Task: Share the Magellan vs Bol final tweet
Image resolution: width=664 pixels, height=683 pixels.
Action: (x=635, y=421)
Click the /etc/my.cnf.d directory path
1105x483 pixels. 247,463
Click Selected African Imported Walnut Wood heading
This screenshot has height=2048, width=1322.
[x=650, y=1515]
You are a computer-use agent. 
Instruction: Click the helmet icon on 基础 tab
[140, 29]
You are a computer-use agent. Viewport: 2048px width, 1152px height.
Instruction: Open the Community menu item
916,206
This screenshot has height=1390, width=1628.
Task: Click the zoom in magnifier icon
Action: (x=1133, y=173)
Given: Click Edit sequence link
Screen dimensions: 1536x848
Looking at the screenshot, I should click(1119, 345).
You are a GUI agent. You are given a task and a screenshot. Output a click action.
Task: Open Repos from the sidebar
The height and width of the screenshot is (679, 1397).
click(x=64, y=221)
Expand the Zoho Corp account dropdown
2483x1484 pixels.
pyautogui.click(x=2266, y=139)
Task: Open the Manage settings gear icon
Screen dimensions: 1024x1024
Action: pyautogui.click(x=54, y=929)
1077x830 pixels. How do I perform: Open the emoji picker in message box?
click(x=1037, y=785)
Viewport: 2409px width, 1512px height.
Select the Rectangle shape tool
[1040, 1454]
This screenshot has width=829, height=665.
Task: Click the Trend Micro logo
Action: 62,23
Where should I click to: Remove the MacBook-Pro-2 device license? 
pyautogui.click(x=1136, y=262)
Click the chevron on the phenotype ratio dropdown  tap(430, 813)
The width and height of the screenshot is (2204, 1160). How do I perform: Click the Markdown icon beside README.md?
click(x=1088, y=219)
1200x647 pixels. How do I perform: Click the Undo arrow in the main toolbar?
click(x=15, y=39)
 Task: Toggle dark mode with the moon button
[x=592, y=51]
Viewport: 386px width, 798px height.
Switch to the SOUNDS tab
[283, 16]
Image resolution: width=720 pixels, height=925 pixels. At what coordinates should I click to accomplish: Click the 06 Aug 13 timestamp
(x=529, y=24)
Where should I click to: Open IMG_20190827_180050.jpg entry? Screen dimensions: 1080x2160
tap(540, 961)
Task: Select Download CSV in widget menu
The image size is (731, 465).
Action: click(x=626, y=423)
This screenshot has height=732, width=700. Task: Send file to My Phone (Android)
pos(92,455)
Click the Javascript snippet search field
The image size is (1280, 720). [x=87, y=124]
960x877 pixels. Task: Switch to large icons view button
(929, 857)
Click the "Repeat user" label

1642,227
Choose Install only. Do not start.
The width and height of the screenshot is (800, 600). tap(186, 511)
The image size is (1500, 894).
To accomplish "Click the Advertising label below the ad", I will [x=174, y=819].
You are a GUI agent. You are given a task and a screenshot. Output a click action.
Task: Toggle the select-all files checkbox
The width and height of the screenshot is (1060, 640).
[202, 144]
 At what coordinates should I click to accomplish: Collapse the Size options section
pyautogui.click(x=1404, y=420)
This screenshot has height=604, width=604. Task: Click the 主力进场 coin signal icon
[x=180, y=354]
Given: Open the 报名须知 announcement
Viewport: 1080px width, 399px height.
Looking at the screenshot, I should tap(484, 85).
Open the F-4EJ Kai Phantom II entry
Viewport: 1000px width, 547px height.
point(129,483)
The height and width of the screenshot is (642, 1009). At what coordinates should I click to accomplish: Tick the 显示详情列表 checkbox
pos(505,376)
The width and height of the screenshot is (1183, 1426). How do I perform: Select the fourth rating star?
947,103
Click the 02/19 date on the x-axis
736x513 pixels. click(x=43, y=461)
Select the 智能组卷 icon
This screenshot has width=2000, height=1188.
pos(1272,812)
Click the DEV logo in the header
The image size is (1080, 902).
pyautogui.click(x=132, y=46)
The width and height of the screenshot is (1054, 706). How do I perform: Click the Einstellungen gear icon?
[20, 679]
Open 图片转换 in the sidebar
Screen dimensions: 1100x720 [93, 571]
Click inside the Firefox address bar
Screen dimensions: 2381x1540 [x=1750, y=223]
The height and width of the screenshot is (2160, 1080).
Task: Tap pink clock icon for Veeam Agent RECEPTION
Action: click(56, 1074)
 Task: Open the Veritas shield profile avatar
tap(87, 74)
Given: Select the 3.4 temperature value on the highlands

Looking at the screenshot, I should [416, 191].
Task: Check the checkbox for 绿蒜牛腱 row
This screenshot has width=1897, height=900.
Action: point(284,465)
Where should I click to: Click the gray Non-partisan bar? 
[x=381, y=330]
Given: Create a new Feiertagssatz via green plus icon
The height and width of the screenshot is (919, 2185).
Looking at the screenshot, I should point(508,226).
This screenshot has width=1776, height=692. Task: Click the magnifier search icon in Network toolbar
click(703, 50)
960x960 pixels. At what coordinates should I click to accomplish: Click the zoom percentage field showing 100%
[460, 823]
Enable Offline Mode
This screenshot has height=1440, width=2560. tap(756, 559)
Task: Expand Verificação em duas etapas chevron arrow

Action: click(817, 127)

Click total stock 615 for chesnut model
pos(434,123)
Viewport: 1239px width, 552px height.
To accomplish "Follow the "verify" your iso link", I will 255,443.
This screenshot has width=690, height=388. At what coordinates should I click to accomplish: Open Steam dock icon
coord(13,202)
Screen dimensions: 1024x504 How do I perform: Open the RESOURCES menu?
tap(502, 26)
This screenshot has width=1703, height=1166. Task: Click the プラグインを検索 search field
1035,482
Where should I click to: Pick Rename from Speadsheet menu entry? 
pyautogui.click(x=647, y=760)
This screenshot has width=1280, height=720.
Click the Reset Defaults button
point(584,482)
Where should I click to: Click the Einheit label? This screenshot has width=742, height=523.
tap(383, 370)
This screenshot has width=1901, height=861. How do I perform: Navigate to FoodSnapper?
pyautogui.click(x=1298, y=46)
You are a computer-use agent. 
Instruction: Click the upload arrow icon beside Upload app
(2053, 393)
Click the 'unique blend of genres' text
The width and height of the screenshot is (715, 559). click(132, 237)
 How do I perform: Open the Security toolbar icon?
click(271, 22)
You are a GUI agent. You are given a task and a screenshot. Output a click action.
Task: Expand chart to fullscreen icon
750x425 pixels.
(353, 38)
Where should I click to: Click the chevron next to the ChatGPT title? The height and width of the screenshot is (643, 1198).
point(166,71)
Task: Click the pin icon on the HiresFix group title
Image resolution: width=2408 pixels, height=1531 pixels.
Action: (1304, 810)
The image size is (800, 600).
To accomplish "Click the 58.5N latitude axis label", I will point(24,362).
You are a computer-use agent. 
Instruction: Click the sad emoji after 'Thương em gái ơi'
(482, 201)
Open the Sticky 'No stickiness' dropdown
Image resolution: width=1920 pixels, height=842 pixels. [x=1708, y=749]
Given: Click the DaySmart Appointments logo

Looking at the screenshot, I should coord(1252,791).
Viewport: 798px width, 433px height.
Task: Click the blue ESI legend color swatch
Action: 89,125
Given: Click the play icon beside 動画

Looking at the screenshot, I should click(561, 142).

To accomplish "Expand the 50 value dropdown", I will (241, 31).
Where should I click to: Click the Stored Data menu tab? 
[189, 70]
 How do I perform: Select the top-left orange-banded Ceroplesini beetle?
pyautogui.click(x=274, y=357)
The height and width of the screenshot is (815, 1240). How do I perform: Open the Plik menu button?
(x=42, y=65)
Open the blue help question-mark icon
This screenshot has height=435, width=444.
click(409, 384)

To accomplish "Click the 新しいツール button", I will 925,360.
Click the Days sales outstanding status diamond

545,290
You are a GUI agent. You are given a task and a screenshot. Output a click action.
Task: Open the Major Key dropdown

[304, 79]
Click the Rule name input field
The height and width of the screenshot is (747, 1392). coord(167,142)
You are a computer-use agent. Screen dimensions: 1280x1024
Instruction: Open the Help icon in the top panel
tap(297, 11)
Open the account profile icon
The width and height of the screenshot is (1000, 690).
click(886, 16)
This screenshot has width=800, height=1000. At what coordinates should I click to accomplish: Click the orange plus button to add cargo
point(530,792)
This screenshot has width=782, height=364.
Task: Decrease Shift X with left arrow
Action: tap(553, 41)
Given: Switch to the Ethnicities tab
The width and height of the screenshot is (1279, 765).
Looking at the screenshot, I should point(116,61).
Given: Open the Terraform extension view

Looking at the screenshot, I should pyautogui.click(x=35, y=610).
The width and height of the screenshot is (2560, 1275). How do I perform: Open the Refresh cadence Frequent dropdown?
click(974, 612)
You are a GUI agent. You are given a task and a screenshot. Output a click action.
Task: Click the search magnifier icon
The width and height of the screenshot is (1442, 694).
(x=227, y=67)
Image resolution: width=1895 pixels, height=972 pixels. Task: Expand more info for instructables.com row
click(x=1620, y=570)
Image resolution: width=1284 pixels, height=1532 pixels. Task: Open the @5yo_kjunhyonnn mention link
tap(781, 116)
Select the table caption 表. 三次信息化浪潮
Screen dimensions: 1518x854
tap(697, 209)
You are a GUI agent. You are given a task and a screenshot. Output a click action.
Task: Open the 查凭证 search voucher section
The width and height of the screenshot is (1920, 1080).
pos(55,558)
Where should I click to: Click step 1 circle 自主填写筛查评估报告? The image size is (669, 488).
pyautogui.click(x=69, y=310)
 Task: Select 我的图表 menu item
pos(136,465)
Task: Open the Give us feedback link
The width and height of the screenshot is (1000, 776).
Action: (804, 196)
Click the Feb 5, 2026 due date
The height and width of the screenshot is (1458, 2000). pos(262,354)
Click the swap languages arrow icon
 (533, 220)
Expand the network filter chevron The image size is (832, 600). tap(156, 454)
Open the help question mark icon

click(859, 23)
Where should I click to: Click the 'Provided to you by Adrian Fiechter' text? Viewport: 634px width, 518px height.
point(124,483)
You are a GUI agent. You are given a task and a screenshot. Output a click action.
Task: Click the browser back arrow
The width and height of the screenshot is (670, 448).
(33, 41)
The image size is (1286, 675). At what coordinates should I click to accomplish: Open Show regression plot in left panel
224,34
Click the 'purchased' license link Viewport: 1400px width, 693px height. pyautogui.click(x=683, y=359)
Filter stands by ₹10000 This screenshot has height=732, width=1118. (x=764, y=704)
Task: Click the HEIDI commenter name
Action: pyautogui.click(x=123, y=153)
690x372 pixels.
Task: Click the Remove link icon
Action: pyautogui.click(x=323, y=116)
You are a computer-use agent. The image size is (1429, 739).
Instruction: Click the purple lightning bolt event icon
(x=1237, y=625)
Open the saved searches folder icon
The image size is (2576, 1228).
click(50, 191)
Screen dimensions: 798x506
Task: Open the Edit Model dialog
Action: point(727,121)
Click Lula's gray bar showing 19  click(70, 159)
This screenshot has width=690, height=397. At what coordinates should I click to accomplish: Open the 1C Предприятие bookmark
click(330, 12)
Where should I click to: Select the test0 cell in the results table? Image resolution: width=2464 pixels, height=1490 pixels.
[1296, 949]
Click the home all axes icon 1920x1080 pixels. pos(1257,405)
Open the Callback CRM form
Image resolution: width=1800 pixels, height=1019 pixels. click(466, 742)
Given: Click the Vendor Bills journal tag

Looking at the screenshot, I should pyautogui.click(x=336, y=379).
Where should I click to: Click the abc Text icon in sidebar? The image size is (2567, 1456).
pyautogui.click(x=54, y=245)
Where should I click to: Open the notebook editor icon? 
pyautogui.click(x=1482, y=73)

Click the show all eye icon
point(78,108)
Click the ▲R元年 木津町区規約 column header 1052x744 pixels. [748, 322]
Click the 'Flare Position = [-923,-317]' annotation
• • • • • • •
### TASK DESCRIPTION
Rewrite the records from the line containing "Where should I click to: Select" through the line containing "should pyautogui.click(x=336, y=379)." as a JSON list of strings, one string per line, skipping any blank lines.

### EXERCISE OUTPUT
[
  "Where should I click to: Select the test0 cell in the results table? Image resolution: width=2464 pixels, height=1490 pixels.",
  "[1296, 949]",
  "Click the home all axes icon 1920x1080 pixels. pos(1257,405)",
  "Open the Callback CRM form",
  "Image resolution: width=1800 pixels, height=1019 pixels. click(466, 742)",
  "Given: Click the Vendor Bills journal tag",
  "Looking at the screenshot, I should pyautogui.click(x=336, y=379)."
]